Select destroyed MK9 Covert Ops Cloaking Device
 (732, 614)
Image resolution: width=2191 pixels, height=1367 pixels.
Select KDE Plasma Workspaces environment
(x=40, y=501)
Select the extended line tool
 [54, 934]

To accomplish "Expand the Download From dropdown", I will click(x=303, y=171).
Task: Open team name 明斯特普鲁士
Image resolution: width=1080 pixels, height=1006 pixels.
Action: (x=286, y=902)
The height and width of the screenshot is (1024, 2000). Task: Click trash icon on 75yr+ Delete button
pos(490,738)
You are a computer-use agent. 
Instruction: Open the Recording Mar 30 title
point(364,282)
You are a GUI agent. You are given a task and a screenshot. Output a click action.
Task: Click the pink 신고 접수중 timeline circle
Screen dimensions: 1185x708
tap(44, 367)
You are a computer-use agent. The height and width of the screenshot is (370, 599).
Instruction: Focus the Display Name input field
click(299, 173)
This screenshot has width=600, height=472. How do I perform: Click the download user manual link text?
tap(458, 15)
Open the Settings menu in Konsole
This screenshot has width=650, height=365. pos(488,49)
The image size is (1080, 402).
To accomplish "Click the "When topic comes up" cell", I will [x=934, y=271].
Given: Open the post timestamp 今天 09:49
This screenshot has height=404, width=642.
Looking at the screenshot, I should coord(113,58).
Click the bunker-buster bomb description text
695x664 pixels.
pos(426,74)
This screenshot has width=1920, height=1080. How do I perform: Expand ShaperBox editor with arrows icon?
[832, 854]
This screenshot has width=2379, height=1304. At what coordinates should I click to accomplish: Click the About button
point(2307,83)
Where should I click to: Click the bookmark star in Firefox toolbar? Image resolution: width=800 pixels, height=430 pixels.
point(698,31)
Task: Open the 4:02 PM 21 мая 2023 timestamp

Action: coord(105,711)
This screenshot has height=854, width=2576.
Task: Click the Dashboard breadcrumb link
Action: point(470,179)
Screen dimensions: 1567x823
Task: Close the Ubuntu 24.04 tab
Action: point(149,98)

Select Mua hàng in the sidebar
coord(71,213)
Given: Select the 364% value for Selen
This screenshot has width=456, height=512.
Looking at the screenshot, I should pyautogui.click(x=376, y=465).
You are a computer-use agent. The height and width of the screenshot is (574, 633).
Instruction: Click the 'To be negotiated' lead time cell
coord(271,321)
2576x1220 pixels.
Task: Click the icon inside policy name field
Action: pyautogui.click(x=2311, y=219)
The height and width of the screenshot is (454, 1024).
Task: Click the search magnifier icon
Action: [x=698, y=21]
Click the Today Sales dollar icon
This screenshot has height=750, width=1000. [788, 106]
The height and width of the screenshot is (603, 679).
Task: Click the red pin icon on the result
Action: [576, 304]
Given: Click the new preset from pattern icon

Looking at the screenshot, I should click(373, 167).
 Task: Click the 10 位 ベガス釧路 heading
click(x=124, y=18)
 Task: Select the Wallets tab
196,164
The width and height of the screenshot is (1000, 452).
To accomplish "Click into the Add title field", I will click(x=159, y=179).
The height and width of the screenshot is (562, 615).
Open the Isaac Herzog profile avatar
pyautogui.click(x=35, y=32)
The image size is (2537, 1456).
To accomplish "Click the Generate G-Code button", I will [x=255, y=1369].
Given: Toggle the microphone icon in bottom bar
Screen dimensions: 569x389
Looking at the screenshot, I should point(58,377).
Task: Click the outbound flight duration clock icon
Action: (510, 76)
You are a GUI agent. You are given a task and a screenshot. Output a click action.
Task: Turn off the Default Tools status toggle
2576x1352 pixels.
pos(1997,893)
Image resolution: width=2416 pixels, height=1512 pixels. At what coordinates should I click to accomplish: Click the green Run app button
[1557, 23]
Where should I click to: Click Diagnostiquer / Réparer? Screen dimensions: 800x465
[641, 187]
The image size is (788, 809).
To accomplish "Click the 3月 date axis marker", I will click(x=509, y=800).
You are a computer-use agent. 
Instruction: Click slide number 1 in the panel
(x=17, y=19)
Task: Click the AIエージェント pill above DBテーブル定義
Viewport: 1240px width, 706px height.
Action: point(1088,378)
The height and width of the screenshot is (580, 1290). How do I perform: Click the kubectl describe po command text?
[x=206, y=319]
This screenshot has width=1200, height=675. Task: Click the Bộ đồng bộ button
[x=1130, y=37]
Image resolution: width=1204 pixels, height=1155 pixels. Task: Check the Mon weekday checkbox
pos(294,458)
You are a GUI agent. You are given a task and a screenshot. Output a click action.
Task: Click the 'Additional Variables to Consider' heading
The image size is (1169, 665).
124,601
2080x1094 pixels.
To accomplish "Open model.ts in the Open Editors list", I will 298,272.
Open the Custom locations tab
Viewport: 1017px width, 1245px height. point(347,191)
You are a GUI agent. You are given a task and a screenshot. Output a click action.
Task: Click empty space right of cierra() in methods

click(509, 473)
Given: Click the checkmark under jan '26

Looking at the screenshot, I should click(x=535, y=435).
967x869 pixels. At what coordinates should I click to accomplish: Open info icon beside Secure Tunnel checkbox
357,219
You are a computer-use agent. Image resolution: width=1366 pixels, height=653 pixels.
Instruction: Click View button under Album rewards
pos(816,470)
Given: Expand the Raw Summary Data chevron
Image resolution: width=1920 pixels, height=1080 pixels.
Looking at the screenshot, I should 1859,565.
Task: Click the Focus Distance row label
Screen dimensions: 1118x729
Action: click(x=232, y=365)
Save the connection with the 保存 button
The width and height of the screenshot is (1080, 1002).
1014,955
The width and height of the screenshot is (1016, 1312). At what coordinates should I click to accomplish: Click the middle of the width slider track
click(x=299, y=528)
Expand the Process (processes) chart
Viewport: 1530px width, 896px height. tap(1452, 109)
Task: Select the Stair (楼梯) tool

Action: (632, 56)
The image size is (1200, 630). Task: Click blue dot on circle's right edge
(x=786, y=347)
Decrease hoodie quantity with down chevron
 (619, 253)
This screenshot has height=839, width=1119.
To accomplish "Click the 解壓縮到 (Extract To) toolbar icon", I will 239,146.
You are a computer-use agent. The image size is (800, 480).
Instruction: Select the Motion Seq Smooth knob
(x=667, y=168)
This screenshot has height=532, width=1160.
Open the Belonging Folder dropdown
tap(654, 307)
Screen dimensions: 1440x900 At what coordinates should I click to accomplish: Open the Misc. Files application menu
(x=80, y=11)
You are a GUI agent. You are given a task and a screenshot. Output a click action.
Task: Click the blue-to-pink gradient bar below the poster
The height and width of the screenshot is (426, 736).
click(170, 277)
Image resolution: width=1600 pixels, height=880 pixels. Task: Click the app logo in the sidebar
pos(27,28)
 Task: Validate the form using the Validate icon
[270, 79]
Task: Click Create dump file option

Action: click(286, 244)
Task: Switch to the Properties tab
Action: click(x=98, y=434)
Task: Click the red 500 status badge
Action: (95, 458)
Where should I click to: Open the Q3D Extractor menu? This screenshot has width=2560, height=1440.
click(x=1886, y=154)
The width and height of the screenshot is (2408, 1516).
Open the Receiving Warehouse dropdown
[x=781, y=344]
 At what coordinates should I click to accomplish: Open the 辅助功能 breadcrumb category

######

◆ **Aim of the exercise**
Count the lines in the entries above that contain the string "breadcrumb", treating uppercase and lowercase as different. Give only the number.

◆ **Answer in full**
2